▸ WHAT TO PRODUCE
Copy, without a single change, each line from the one that holds "Click the globe icon for Enterprises" to the bottom of the entries below, and drop any pictures.

MATERIAL FOR THE TASK below:

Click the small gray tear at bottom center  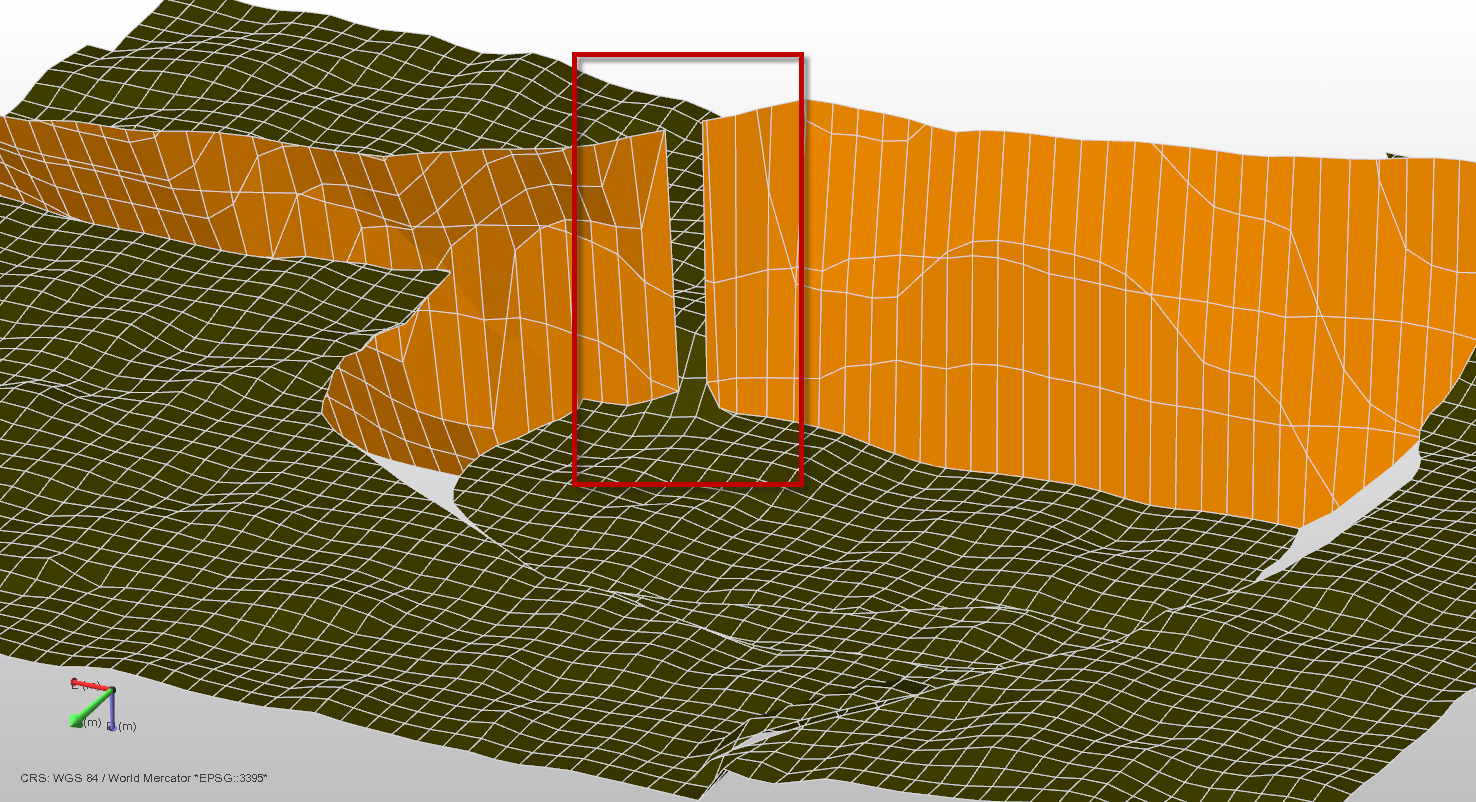point(760,738)
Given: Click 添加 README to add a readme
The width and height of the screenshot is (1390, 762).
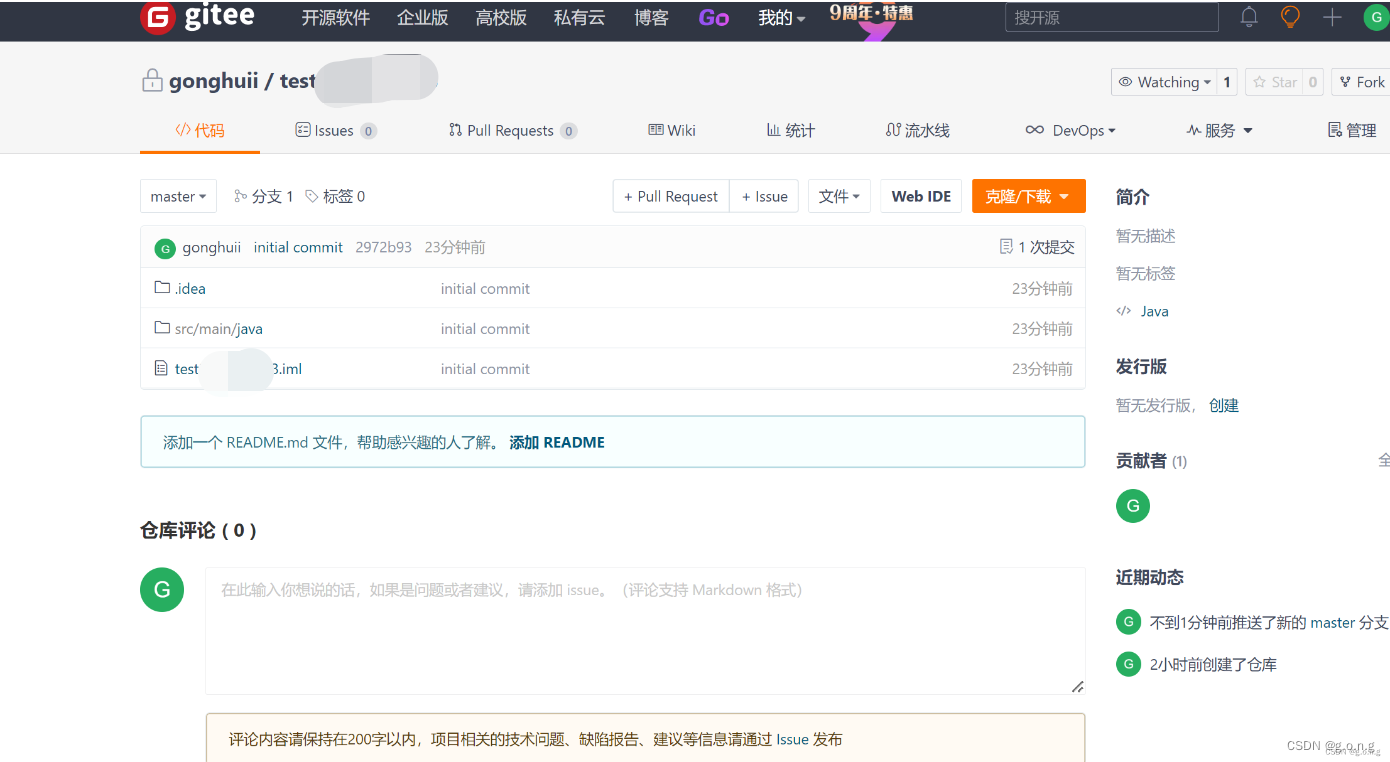Looking at the screenshot, I should coord(557,442).
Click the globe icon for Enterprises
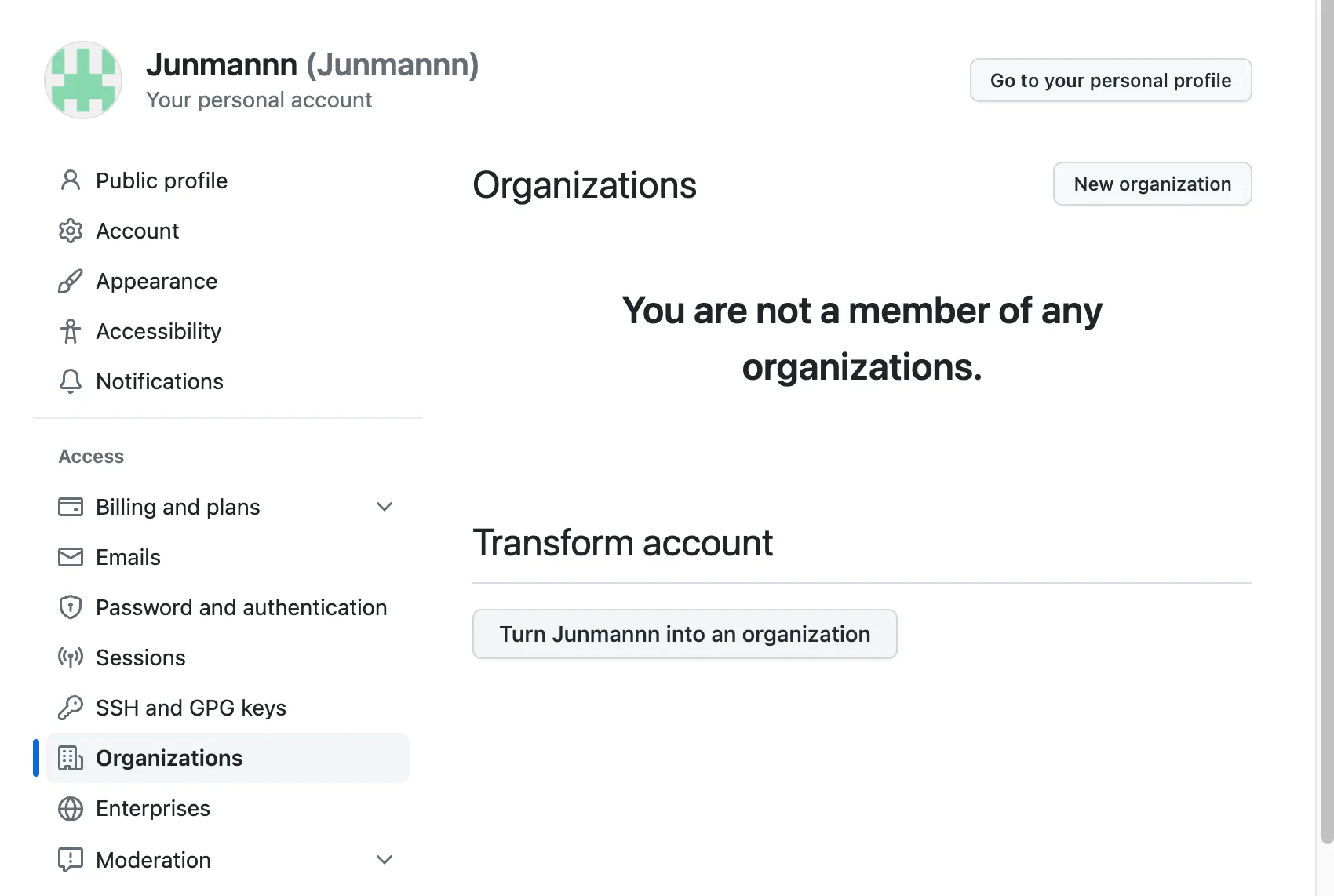The height and width of the screenshot is (896, 1334). pyautogui.click(x=71, y=808)
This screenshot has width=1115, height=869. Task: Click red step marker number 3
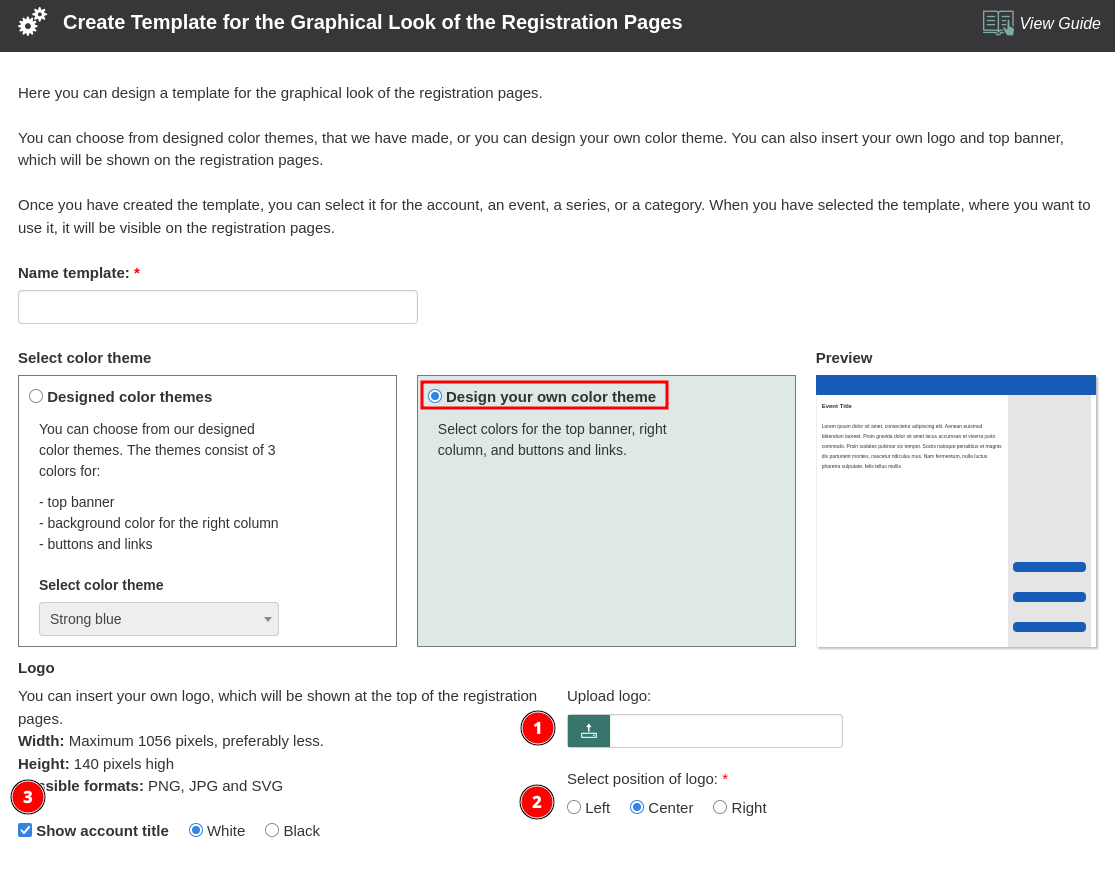tap(28, 797)
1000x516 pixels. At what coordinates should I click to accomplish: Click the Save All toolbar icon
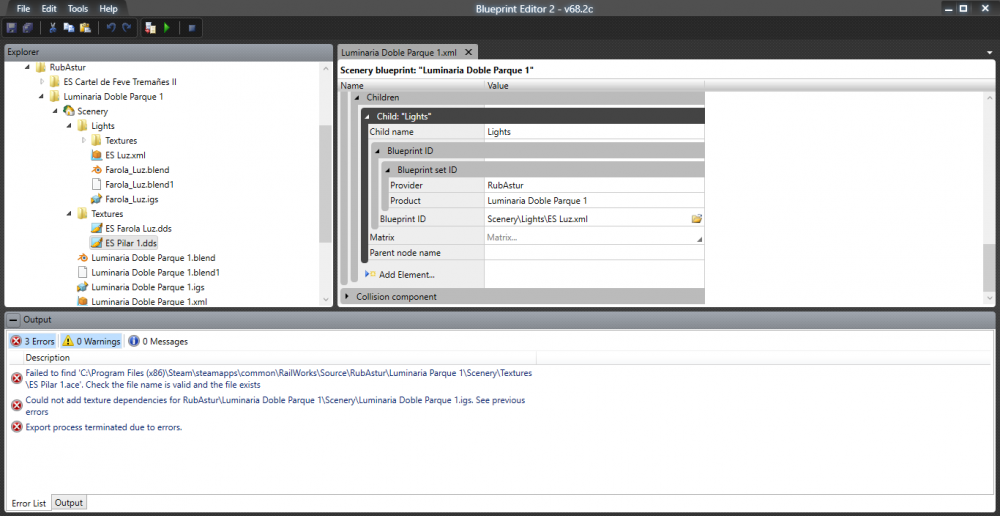pyautogui.click(x=27, y=27)
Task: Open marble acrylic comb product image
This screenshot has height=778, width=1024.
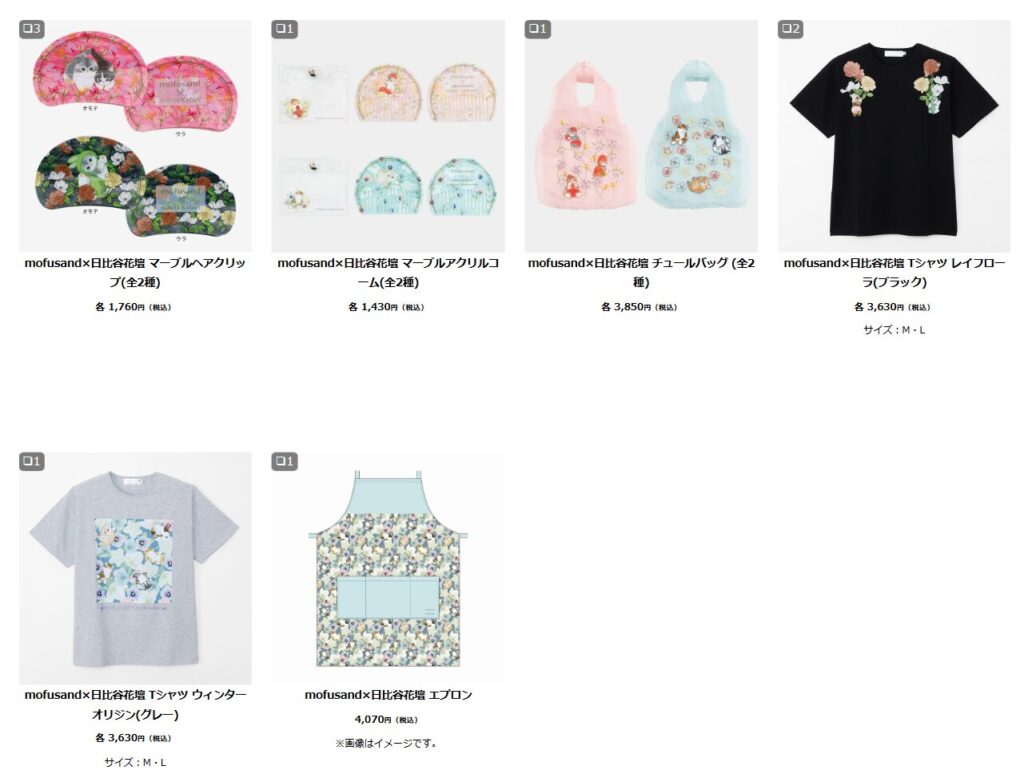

End of MATERIAL FOR THE TASK.

▸ ANSWER BOX
Click the globe icon for Enterprises
The height and width of the screenshot is (896, 1334). pyautogui.click(x=71, y=808)
This screenshot has width=1115, height=869. Task: Click red step marker number 3
tap(28, 797)
1000x516 pixels. At what coordinates should I click to accomplish: Click the Save All toolbar icon
pyautogui.click(x=27, y=27)
Task: Open marble acrylic comb product image
This screenshot has height=778, width=1024.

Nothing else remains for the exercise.